31 décembre 2019

Par ordonnance du 30 janvier le Conseil d’État vient de courageusement rejeter le référé suspension formée contre le décret du 11 décembre 2019, réformant la procédure civile, adopté après avis confidentiel de la haute juridiction.

Le SAF, aux côtés du Syndicat de la magistrature et de l’ensemble de la profession d’avocat dénonçait la grave atteinte au principe de sécurité juridique résultant de l’application dès le 1er janvier 2020, dudit décret qui laissait  à peine 3 semaines aux avocats, magistrats et greffiers pour se former et reprendre l’intégralité des actes de procédure , en pleine période de fêtes et de mobilisations sociales.

En vain, l’argument est balayé, le juge des référés considérant « que si l’on peut regretter qu’une adoption plus précoce du décret n’ait pas été possible, il n’apparaît pas, […] qu’en retenant la date du 1er janvier 2020 pour l’entrée en vigueur de la plupart des dispositions du décret contesté, l’auteur de ce décret ait fixé un délai trop bref au regard de l’exigence tenant à l’édiction, pour des motifs de sécurité juridique, des mesures transitoires ».

La contestation de la généralisation de l’exécution provisoire dans la plupart des matières pour les procédures introduites à partir du 1er janvier 2020, et de l’obligation en défense de s’opposer à l’exécution provisoire, sous peine de ne plus pouvoir le faire en cause d’appel, est rejetée sur le terrain du défaut d’urgence, compte tenu des délais moyens de jugement.

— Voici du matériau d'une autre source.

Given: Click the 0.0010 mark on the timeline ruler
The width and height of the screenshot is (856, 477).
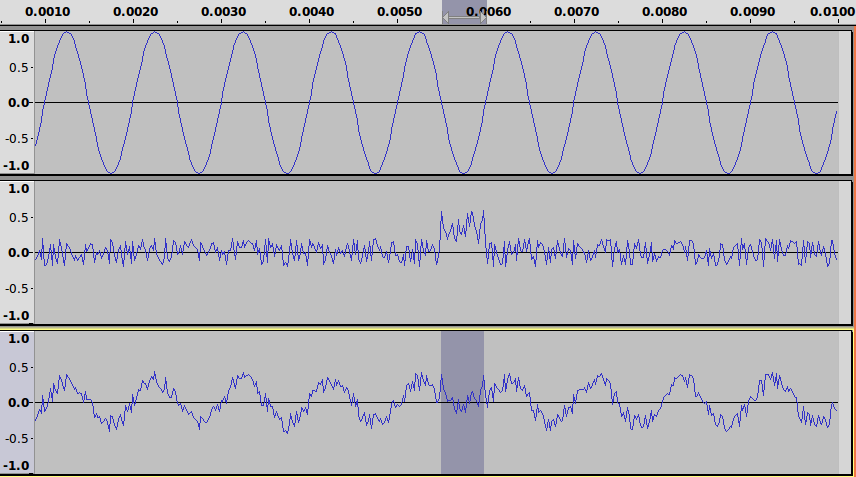Looking at the screenshot, I should click(x=47, y=11).
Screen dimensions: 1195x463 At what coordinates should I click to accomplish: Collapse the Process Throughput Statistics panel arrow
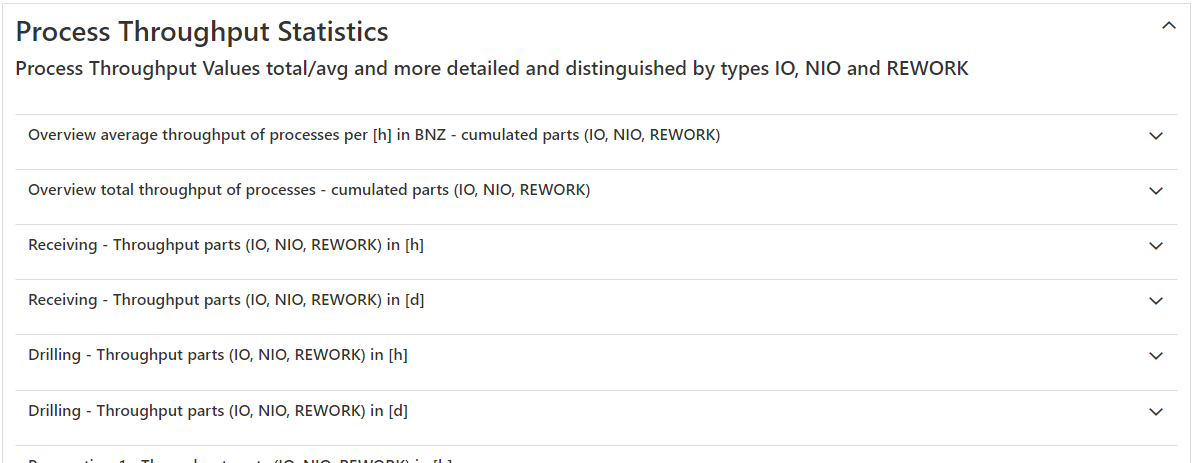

Tant pis si certains juges peuvent parfois juger rapidement (anciens TI, tribunal paritaire des baux ruraux, …), tant pis si le Conseil d’Etat risque de ne pas pouvoir statuer au fond avant 1 à 2 ans.

Le Conseil d’État se fend tout de même d’une réserve d’interprétation de taille : les avocats ne seront tenus d’indiquer leur numéro de téléphone portable que sur les actes réalisés par l’intermédiaire de la plateforme Portalis, laquelle n’est pas encore créée à ce jour. Belle consolation.
Difficile ne pas y voir une décision politique alors même que le Conseil d’État a eu plus de temps pour rendre son avis sur ce décret que les praticiens qui doivent l’appliquer.

Nous regrettons d’être ainsi contraints, pour préserver les intérêts des justiciables, de nous saisir en urgence d’un texte mal préparé, si mal rédigé, qu’il a dû être en partie corrigé par un nouveau décret du 20 décembre 2019, dont la chancellerie ne semble pas avoir anticipé toutes les conséquences.
Le SAF poursuivra la contestation du décret dans le cadre de la procédure au fond, tout en déplorant que la sécurité juridique, ainsi entendue, aboutisse à faire réaliser des actes de procédure sur la base d’un texte susceptible d’être annulé.